Он считал, что ему самому лично из двух необходимых большевику качеств — революционный размах и деловитость — второго определенно недостает, и с удовлетворением отмечал его у представителей нового поколения. Алексей Лучков производил впечатление человека в высшей степени делового. Пока они сидели за столом в его кабинете, то и дело раздавались позывные гудки зуммера; начальник цеха брал телефонную трубку и, выслушав подчиненного, отдавал краткие точные распоряжения, не повышая голоса и не теряя нити разговора с гостем.
В цехах бывшего Путиловского завода, по которым Алексей Федорович его провел, на их глазах сошел с конвейера великан «Кировец». Рядом с ним его заводской родоначальник «Фордзон-Путиловец» 1924 года выглядел бы, как лилипут перед Гулливером. Потомок нес в себе не десятки, а сотни лошадиных сил. На Костиных глазах огромные, толстые, раскаленные докрасна железные балки с шумом ползли вереницей вдоль громадного нового цеха, и жар от них доходил даже до галерейки, откуда любовались на них Пересветов с Лучковым. Цех казался Косте безлюдным, пока Алексей Федорович, видя его недоумение, не кивнул в сторону застекленной кабины, откуда молоденькая девушка по-хозяйски управляла громоздкими механизмами…
Покидая завод с чувством признательности молодому Лучкову, Константин остро осознал себя неким реликтом, остатком далекого прошлого, — так поразил его контраст между заводом двадцатых годов и нынешним. А между тем это был тот же самый завод.
…Личный сюжет Пересветов строил на столкновении Сергея с одним из бывших офицеров царской армии, эсером, вместе с которым они в феврале 1917 года на фронте поднимали полк на восстание против царизма, а четыре года спустя очутились в разных лагерях.

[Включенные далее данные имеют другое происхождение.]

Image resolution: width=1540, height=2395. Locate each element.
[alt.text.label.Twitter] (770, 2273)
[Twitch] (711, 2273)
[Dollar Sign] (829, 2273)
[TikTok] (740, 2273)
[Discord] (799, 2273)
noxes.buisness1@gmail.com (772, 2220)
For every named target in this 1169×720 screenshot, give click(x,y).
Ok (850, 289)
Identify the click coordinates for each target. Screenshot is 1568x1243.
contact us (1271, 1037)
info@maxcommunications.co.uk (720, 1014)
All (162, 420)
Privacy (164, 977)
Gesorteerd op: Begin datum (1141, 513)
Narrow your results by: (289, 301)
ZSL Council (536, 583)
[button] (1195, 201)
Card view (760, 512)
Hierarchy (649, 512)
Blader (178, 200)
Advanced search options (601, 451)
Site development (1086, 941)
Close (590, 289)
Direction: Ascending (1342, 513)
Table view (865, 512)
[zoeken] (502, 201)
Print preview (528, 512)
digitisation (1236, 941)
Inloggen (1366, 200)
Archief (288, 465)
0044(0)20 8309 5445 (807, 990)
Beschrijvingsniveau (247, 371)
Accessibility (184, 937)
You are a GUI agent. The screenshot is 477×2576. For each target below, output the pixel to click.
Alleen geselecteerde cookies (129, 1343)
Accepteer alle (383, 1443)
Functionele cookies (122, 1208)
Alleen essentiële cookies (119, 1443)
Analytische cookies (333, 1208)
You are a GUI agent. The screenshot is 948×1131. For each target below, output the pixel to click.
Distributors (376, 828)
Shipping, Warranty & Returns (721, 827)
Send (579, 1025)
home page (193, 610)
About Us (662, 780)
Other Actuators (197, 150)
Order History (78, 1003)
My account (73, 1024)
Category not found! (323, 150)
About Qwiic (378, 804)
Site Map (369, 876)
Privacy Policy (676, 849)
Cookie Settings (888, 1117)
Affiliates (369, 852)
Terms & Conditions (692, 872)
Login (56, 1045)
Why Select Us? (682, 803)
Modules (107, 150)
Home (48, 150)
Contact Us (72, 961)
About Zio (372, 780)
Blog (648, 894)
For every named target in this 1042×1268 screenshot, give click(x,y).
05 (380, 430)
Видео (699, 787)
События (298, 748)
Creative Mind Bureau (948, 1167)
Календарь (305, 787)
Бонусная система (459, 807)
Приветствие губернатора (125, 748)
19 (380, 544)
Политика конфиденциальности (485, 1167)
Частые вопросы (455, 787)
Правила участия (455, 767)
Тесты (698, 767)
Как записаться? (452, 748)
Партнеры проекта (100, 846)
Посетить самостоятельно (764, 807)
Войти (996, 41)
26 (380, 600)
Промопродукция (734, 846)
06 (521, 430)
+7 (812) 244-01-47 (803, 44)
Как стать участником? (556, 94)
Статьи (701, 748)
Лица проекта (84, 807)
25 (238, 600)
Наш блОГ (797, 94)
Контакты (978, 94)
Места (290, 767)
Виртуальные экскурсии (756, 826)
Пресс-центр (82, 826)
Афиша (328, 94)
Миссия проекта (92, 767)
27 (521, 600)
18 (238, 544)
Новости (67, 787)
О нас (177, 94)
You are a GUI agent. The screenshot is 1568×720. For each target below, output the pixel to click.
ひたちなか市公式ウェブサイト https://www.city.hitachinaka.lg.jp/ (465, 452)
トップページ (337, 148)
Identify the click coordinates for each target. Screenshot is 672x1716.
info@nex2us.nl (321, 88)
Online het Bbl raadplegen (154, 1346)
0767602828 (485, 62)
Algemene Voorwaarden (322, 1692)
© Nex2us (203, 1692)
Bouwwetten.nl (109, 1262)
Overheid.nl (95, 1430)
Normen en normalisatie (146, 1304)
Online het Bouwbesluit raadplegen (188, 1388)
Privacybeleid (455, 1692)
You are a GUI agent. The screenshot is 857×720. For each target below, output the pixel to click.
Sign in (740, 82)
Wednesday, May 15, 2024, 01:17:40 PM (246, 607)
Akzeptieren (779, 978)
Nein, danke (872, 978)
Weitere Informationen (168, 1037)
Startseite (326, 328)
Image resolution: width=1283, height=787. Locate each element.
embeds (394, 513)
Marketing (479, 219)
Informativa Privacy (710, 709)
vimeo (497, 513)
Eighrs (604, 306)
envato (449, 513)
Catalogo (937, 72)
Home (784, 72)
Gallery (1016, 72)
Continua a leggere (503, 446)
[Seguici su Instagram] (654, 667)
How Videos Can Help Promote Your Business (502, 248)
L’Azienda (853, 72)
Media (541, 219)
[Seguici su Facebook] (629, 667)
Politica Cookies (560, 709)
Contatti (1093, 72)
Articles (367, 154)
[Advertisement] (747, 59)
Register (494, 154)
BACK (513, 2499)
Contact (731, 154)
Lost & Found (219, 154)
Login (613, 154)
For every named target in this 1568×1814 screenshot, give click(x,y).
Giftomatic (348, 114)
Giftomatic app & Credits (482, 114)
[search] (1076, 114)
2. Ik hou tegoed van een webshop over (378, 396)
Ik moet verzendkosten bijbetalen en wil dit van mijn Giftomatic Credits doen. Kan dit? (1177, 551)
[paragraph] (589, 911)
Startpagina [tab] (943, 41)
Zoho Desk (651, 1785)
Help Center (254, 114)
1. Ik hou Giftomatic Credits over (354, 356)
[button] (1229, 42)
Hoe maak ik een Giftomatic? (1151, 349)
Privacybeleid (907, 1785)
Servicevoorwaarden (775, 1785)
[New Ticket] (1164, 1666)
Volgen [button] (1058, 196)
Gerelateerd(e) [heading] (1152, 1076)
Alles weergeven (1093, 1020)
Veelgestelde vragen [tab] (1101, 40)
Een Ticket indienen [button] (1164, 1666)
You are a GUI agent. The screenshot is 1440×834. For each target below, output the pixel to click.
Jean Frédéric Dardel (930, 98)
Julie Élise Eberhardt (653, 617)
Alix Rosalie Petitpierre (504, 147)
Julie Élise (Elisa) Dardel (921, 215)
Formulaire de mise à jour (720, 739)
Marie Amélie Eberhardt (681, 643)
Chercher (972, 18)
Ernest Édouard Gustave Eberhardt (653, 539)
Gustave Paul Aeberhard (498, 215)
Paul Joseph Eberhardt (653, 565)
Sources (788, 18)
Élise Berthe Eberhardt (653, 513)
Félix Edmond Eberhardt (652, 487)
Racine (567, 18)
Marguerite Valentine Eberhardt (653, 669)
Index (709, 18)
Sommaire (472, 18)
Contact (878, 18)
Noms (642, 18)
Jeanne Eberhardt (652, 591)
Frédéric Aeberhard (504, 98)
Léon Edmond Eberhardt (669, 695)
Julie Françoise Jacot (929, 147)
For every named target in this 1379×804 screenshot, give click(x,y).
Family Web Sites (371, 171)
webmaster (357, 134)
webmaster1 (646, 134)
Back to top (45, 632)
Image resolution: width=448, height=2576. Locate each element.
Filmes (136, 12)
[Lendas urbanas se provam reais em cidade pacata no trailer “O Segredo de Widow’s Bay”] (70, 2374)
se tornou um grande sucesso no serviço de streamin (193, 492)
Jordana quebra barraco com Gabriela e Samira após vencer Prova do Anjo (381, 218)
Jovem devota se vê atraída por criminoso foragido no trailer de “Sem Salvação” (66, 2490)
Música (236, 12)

Их разделил — и свел в бою — кронштадтский лед.
Изображение социальной и политической подоплеки мятежа, как и описание самого хода событий, для Константина Андреевича трудностей не составляло. Партийную, рабочую, солдатскую, отчасти и матросскую среду он знал по годам революции и гражданской войны. Федор Лучков стал прототипом вожака большевистской прослойки матросов в самом Кронштадте. Но вот на изображение белогвардейских вожаков мятежа и их заграничных хозяев красок, достоверного бытового материала ему не хватило, они получались бледнее и схематичнее, чем хотелось бы.
— Понимаете, — с досадой говорил он Николаю Севастьяновичу, бравшему у него некоторые главы на ознакомление, — личная жизнь удалась мне только у Сергея да у Лучкова. Остальные орудуют на политической сцене — и от нее ни на шаг. Точно марионетки, которых я за ниточку дергаю.
— Так вы же не бытовой роман пишете, политический.
— Но удовлетворения такого, как от «Мы были юны», я не получаю. А ведь и тот роман можно считать политическим.
— Ну там вы писали о событиях, в которых сами участвовали.
— В том-то и дело: как чуть отошел от автобиографической канвы, если не считать дискуссию о профсоюзах, полноценно не получается. Писательского опыта не хватает.
— Приобретете опыт, приобретете.
— Да ведь читателю до меня дела нет, прочтет и скажет «плохо».
— Почему плохо? Вы не расстраивайтесь, я уверен, с интересом читаться будет.
Предвидение старого писателя оправдалось: роман «Кронштадтский перевал» вызвал неплохие отзывы в печати. Правда, читательских писем пришло не так много. Факт оставался фактом: автору он больших радостей не принес.
Флёнушкин, которому Костя выслал экземпляр в Казань по почте, откровенно ему написал:
«Роман, конечно, слабее первого, хотя читается гладко и поучительно».
«Может быть, с исторической точки зрения так оно и есть, — отвечал ему Костя, — а с художественной? Тут, брат, вопрос принципиальный о соотношении общественного и личного в жизни и в литературе. В романе хочется изобразить живых людей, а не просто носителей идеи, стало быть, обязательно вникать в их психологию. Уж не говорю о чужаках, кого по себе не знаю, — и своих-то полносочно написать нелегко. Ты думаешь, Дзержинскому приятно было подписывать смертные приговоры даже злейшим врагам? Разве чекист, приводивший их в исполнение в кронштадтских подвалах, не уродовал этим ради революционной идеи хоть отчасти свою психику? Не преследовали его после этого ночные кошмары? А в кронштадтской теме столько смертей… Вряд ли я смогу когда-нибудь еще раз осилить подобную тему.